David Braley and Nancy Gordon Rock Garden - Royal Botanical Gardens

 An award-winning garden for the 21st Century. The timber-inspired project included a number of administration spaces, a restaurant and an event space located under the wood ‘leaf-shaped’ roof, which is the focal point of the building.


  • Hamilton - Ontario - Canada


  • Royal Botanical Gardens

Project Value

  • 6.5 Million

Project Status

  • Completed in 2015


  • - 2016 Ontario Wood WORKS! Award for Best Institutional Commercial Wood Design Award over $10 M.
  • - 2017 Consulting Engineers of Ontario Award of Excellence


  • CS&P Architects

For over 80 years, the Rock Garden has provided tourists and the Hamilton community alike with an opportunity to connect with plants, gardens and the outdoors and foster a lifelong appreciation for nature.

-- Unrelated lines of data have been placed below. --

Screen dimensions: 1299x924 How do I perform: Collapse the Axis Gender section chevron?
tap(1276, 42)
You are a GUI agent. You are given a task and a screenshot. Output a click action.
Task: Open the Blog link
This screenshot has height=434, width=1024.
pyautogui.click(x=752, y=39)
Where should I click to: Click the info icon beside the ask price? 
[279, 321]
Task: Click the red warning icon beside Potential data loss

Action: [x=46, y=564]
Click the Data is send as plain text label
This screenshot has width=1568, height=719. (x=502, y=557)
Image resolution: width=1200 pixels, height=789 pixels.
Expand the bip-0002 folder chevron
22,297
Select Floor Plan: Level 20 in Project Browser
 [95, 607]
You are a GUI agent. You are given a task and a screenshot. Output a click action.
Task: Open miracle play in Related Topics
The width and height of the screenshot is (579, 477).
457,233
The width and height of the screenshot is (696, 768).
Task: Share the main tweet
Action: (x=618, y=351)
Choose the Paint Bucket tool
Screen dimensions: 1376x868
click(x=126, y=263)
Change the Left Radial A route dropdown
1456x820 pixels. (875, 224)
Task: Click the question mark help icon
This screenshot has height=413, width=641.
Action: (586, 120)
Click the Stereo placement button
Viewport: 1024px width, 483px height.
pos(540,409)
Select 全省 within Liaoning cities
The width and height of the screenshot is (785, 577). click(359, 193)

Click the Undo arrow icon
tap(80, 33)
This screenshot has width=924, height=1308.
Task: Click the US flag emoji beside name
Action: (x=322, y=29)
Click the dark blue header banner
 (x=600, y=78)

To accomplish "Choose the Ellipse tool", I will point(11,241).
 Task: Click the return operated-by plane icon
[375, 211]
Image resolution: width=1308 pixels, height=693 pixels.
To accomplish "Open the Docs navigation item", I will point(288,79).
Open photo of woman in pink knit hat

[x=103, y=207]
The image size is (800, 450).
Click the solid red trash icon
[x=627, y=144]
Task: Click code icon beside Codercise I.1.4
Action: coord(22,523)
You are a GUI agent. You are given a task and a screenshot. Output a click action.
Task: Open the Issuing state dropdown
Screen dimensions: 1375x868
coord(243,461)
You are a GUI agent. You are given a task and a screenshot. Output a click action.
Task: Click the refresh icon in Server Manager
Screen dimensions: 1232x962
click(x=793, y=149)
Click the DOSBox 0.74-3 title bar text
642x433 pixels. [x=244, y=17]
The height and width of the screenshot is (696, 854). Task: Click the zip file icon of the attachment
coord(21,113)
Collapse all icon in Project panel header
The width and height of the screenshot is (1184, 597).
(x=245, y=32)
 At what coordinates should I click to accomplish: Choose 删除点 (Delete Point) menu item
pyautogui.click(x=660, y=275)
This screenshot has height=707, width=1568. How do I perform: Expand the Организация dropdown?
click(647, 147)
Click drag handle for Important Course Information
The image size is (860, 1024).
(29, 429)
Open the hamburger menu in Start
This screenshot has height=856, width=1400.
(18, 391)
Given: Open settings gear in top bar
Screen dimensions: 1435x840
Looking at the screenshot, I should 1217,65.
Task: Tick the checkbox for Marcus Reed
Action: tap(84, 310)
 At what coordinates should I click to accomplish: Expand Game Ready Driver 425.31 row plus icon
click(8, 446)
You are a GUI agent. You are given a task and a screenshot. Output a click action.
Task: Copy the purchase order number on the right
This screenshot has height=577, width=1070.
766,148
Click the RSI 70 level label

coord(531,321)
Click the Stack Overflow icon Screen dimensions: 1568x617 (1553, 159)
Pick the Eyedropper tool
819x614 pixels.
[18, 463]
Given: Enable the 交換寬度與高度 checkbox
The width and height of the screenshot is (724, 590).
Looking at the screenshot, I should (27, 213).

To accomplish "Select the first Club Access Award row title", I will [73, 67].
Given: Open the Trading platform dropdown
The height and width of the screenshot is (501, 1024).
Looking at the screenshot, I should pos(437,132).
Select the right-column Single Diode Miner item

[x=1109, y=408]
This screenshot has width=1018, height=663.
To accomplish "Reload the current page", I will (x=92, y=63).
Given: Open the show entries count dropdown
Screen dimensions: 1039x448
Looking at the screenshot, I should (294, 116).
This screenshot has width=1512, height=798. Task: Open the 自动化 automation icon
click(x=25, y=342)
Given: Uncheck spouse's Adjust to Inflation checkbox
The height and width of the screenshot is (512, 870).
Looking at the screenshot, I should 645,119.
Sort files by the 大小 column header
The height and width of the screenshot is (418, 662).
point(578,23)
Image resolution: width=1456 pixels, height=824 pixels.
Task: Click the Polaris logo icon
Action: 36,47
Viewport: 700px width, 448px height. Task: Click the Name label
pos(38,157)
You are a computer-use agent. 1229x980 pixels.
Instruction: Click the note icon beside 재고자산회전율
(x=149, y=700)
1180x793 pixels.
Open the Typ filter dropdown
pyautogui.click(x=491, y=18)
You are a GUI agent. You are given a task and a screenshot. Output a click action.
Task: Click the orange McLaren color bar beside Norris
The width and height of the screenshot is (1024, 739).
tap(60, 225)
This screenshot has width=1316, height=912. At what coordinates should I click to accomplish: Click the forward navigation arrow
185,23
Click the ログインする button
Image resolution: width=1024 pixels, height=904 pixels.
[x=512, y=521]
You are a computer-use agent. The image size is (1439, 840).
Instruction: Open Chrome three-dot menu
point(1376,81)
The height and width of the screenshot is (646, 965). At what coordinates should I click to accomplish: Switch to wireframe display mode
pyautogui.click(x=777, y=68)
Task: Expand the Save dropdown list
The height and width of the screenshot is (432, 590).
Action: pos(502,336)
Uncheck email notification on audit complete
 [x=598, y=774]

In 2013, the Rock Garden began its transformation to realize the Royal Botanical Gardens’ forward-facing goals to: 

  • Demonstrate sustainability and commitment to the environment; 
  • Increase the accessibility to all parts of the garden; and 
  • Make available for more special events and year-round use.


With a fixed budget, one of the main challenges to the project was staying on budget without losing the natural aesthetic and envisioned architectural and sustainability goals.  


WSP worked closely with the architect to make the project a reality. The focal point of the rejuvenation is the new Visitor Centre that serves as the entryway, observation deck and event space that can be easily accessible and utilized year round. At 843 m2, the centre houses a multipurpose room, café and restaurant that will be able to host events with of up to 130 people.  Designed to integrate with the natural curved paths leading out of the garden, the wood ‘leaf-shaped’ roof curves to create the appearance of a leaf blowing in the wind. This curved roof is framed in exposed, heavy timber beams that fit well with the context of a largely transparent building in the middle of a natural garden. The choice to use timber beams made from laminated Douglas Fir not only reflected a responsibility to the environment, as stock can be created by smaller trees harvested from responsibly managed resources, but was also cost effective without sacrificing structural requirements. With a floor-to-ceiling glass exterior leading to the garden, the visitors are also treated to unobstructed views. 


Other features include several landscape features, pedestrian bridges, retaining walls and redeveloped pathways to the rock garden itself. Fully accessible with wide, flat and sloping pathways into the sunken garden bowl, the garden also contains water features that not only create an aquatic environment for new and existing plants but also relaxing ambient noise. Most notably, the original, leaky pond system was replaced to reduce water usage and to further enhance the commitment to sustainability of the facility. 


The new infrastructure allows people to experience this much-loved garden in a new way with new events, year-round, day and night. From tourism to school visits, to community events like Shakespeare at Rock Garden, the space also provides ideas and inspiration for enthusiasts to take home and incorporate into their own spaces, at a time when everyone’s garden can play a role in helping to make our communities more sustainable.